# Task:
Transcribe the stretch of entries below from the line with "For every named target in this 1470×1118" through the line with "Déclaration relative aux cookies (488, 202)", exactly and with both ends included; leave out all other lines.

# Supplied records:
= = = = =

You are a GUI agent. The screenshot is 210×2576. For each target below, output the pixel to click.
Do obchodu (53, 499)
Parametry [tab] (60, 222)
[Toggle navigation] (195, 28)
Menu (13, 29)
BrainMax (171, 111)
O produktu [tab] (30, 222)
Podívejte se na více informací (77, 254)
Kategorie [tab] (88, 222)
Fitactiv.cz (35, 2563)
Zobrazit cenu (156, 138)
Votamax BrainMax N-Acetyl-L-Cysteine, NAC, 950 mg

= = = = =

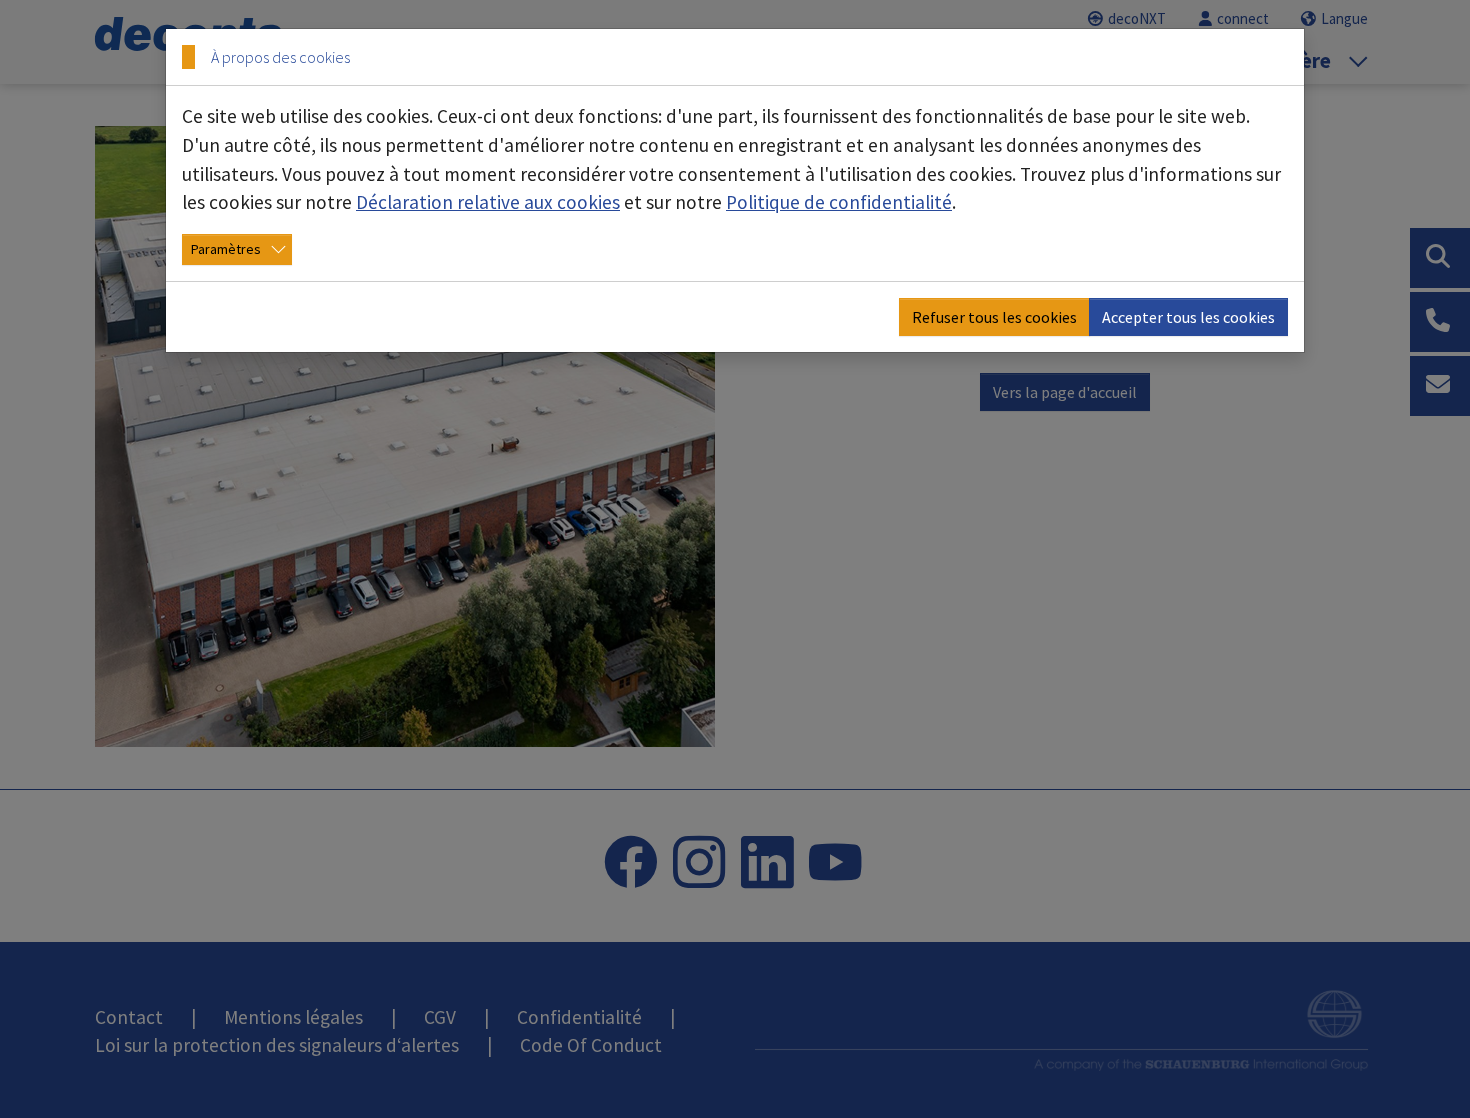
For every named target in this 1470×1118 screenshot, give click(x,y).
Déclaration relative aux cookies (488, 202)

= = = = =

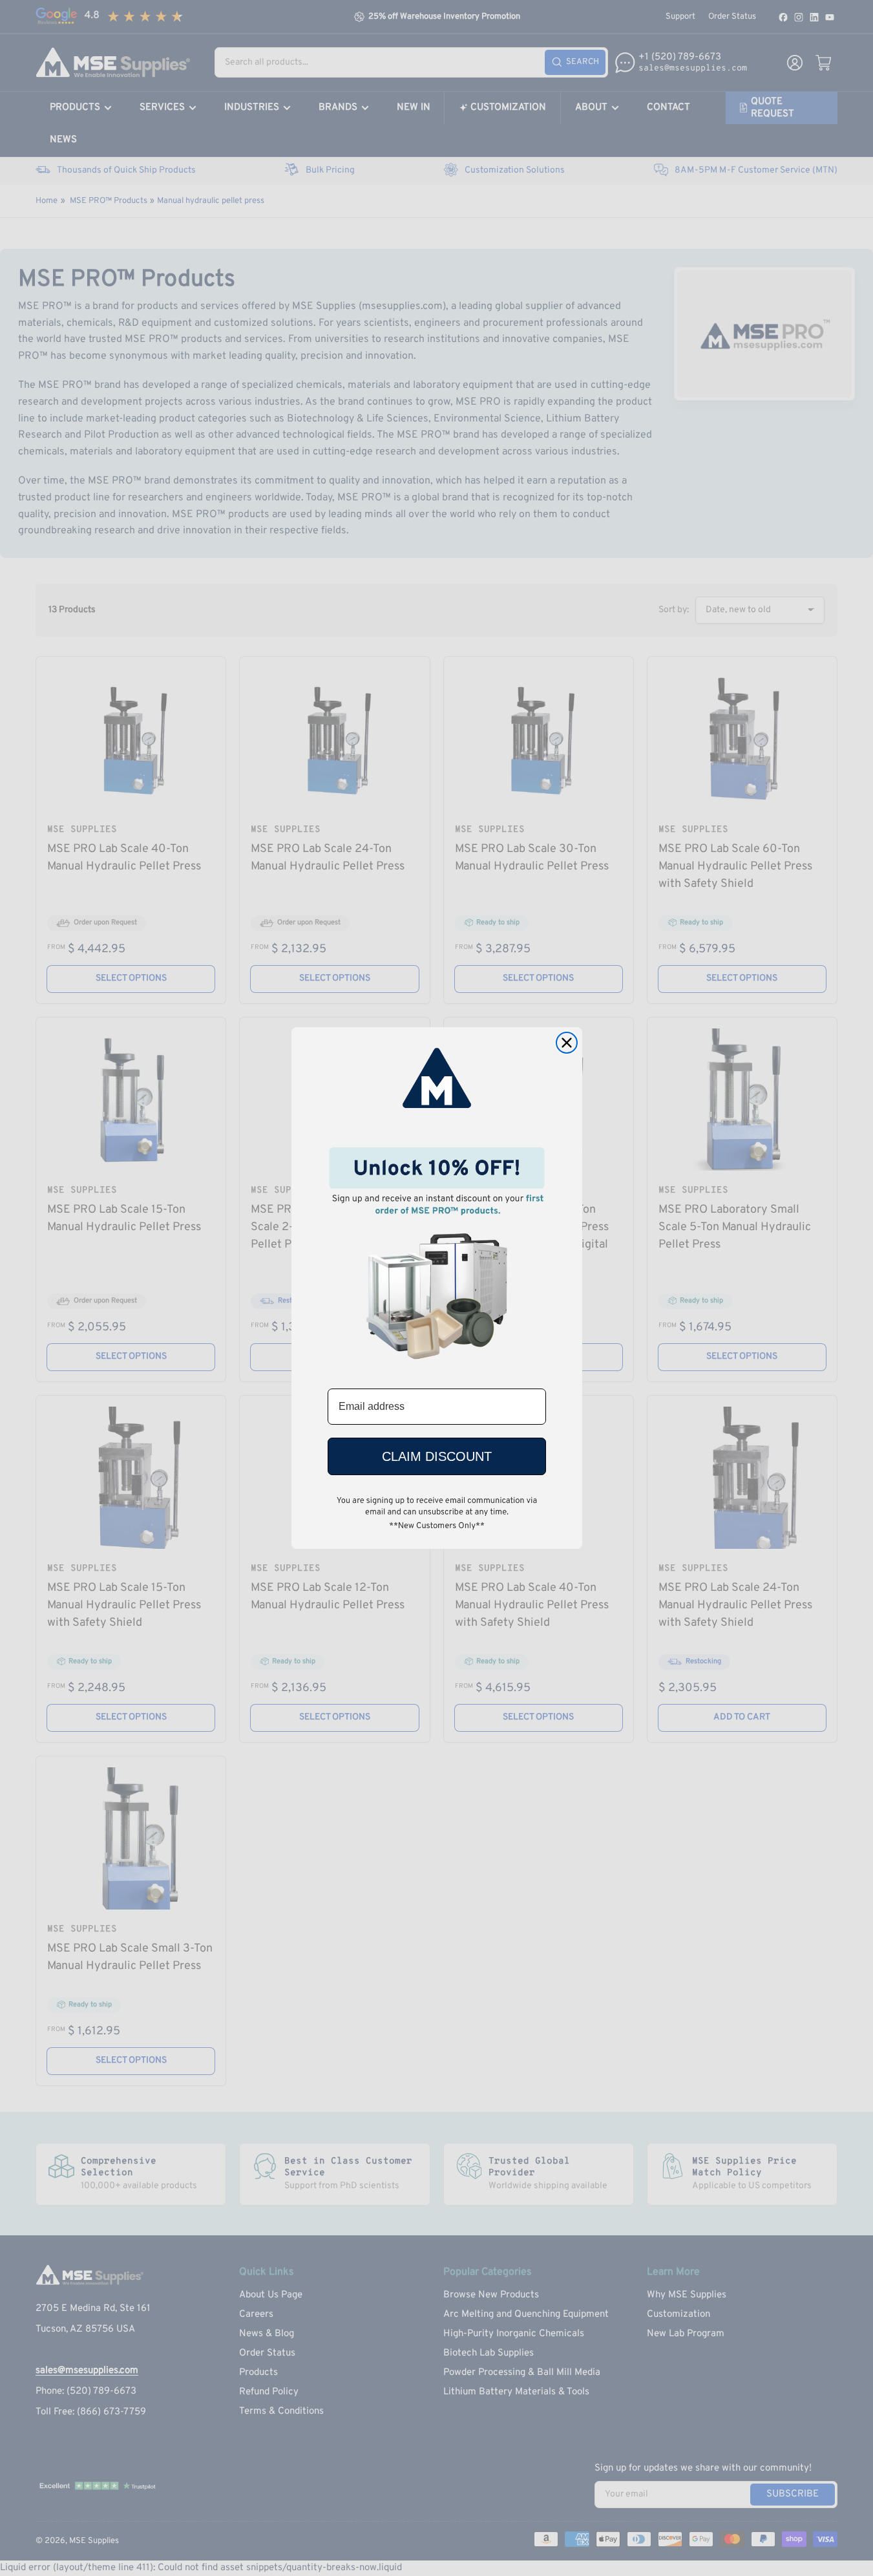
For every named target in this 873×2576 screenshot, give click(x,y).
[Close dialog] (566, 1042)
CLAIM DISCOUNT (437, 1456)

= = = = =

# Task solution:
For every named target in this 1470×1118 screenshot, give click(x,y).
Déclaration relative aux cookies (488, 202)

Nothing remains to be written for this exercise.